El sábado 23 de abril los vecinos de Marisol se percataron de la existencia de un alambrado que se extendía desde una propiedad privada hasta el Balneario El Vimar, impidiendo a residentes y turistas utilizar el sector del Quequén Salado para fines recreativos.
Por esta razón y con evidente malestar y enojo, a los pocos días un grupo de personas del pueblo se manifestaron frente al Municipio pidiendo explicaciones por parte de las autoridades, ya que se trata de un lugar históricamente turístico. “Es un espacio que se utiliza desde siempre para pescar y tomar mate, tanto turistas como residentes”, explicó María Elena Gamboa, impulsora de la convocatoria, a Radio3.

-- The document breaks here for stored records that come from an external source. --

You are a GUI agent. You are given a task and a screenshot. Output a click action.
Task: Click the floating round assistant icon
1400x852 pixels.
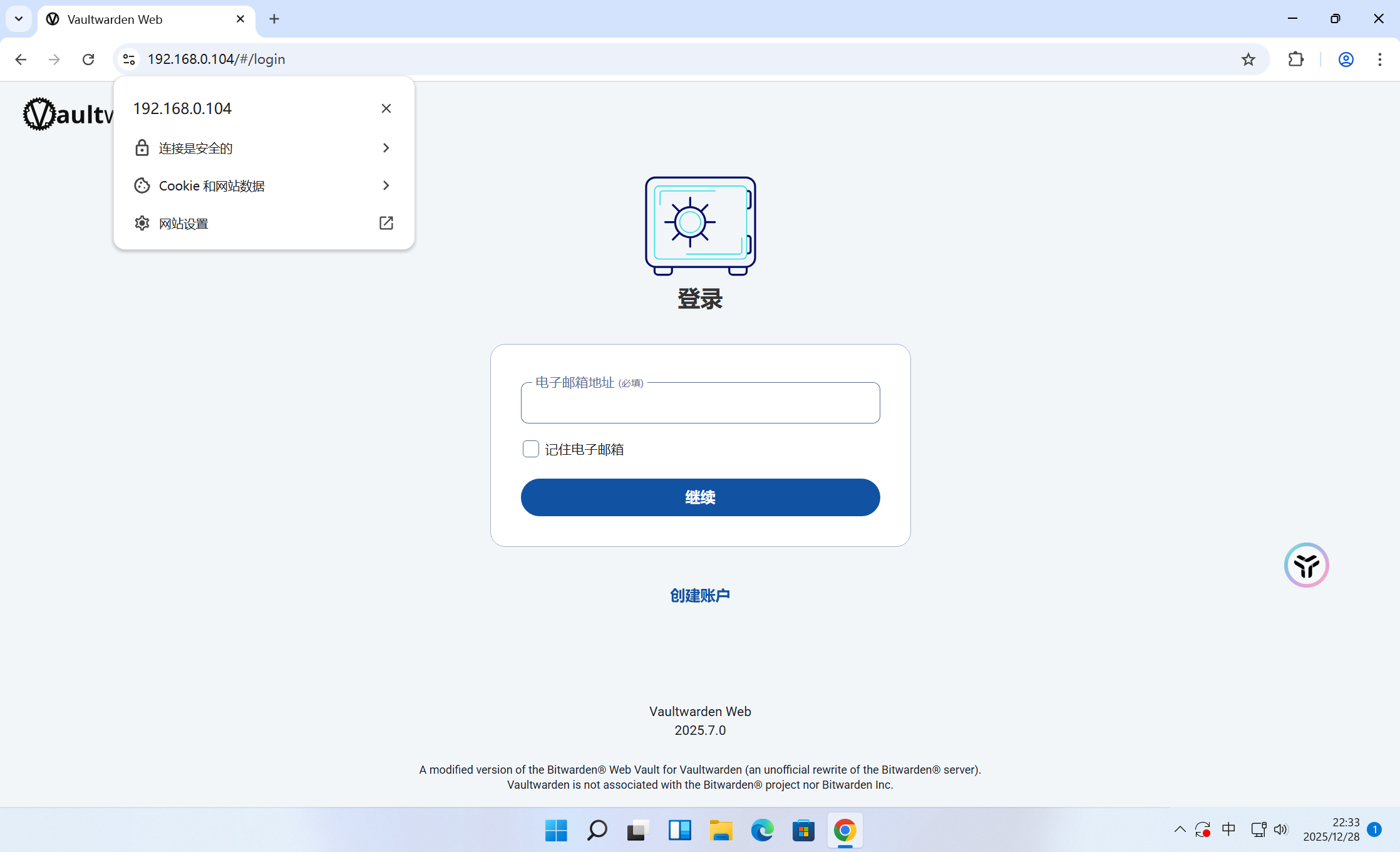pos(1306,565)
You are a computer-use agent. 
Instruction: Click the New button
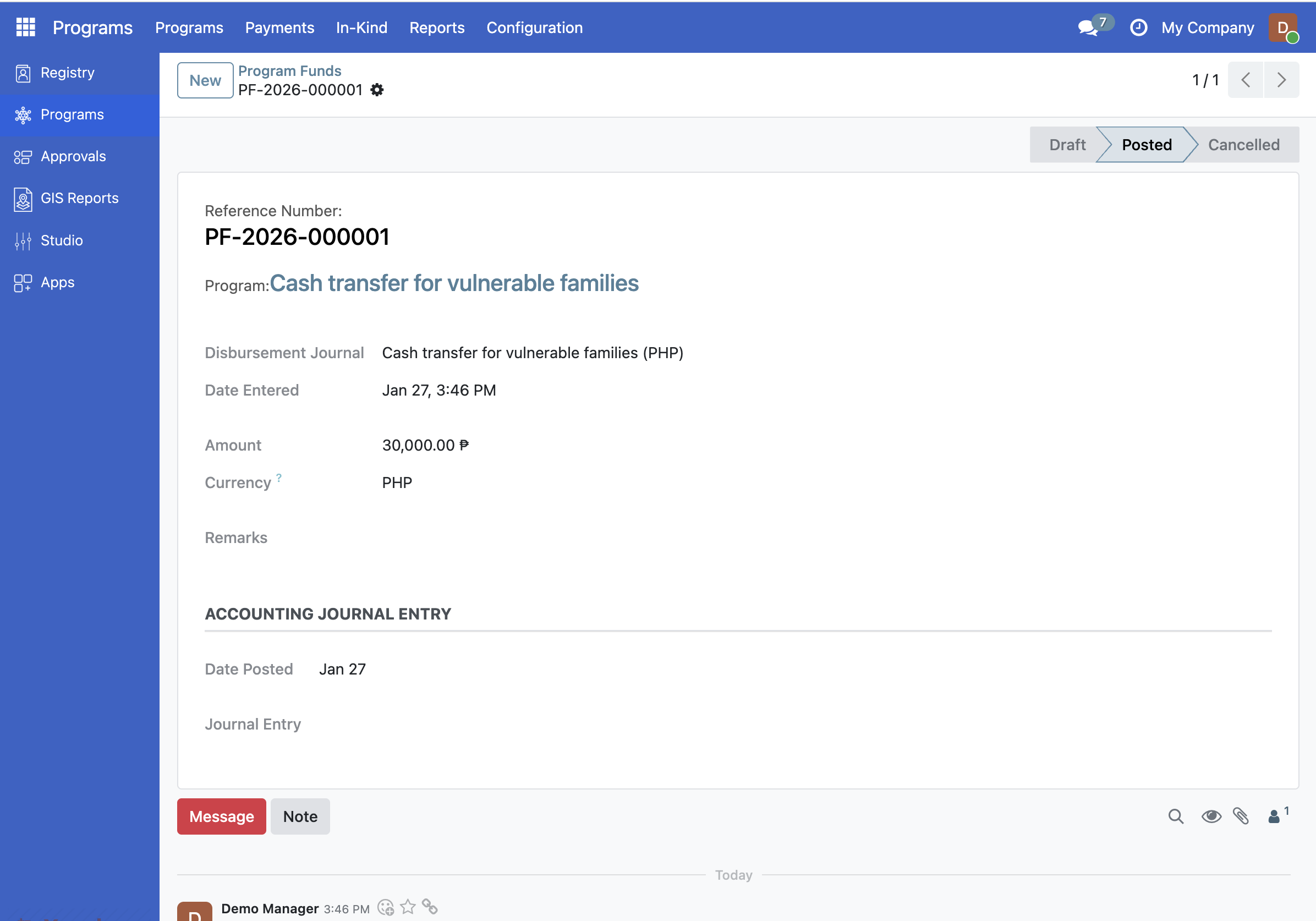pyautogui.click(x=205, y=80)
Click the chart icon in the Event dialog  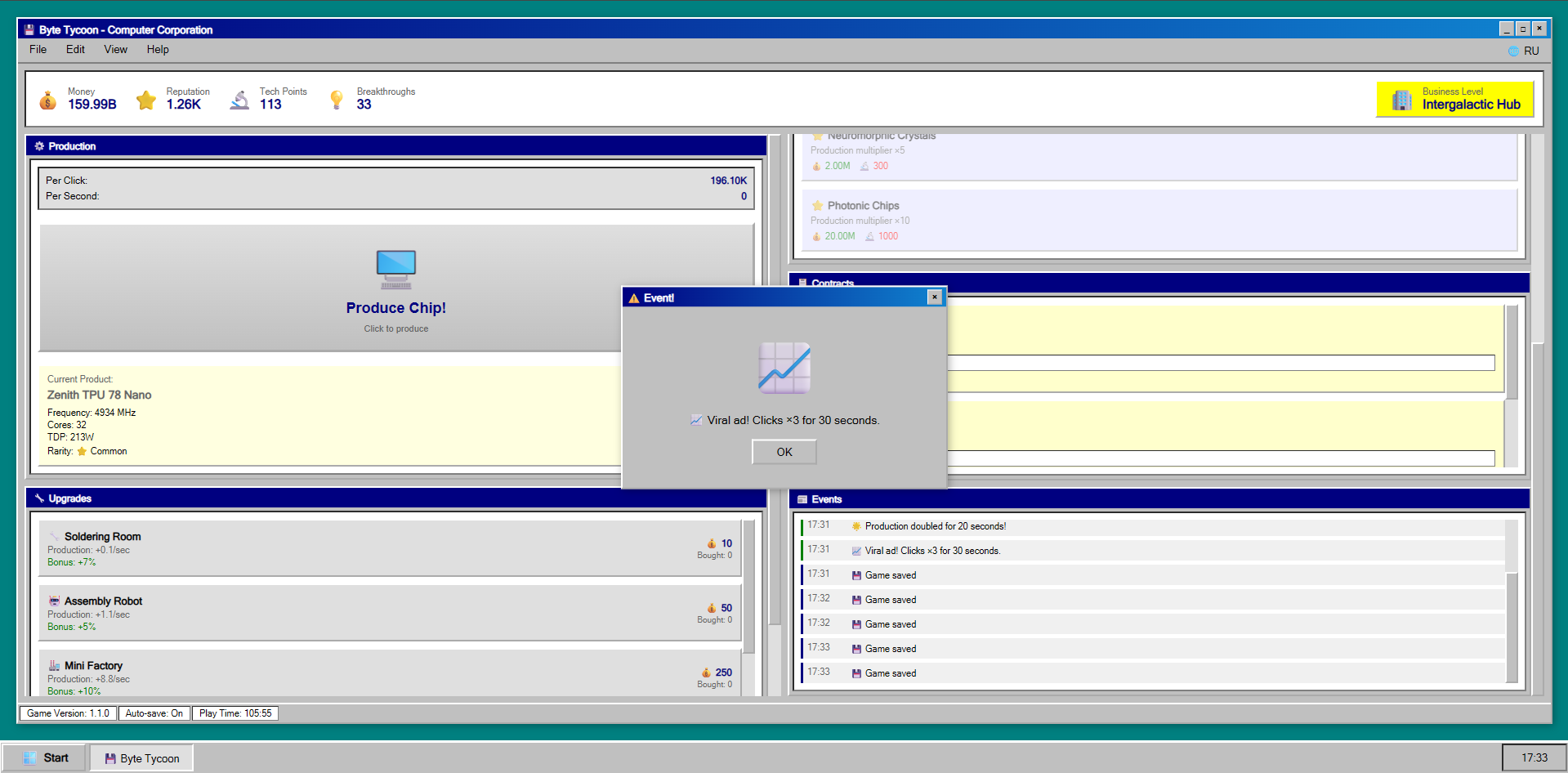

A pesar de la manifestación y reclamos por redes sociales, Gamboa aseguró que aún no tienen una respuesta sobre la situación que comenzó el 23 de abril. “Un día nos encontramos con el río alambrado y ya no podíamos pasar. Hicimos una convocatoria el sábado 30 e invitamos al poder ejecutivo y legislativo, pero no tuvimos ninguna información”, cerró.
Con respecto a la venta del terreno, la impulsora de la manifestación resaltó que cualquier construcción está prohibida porque se trata de un lugar que figura como paisaje protegido. “Estamos seguros que la Municipalidad tenía la potestad sobre estos espacios y por eso los vecinos de Oriente, Marisol y Dorrego pedimos una respuesta o que por lo menos nos informen, porque no sabemos con quién estamos luchando”, finalizó.
Al cierre, Gamboa comentó que los vecinos elevaron una nota firmada con la intención de presentarla en la Fiscalía de Estado, además de confirmar que el próximo 18 de mayo se va a desarrollar una asamblea con los residentes de Marisol. “Queremos unirnos como vecinos y poder llegar a otros cosas”, concluyó.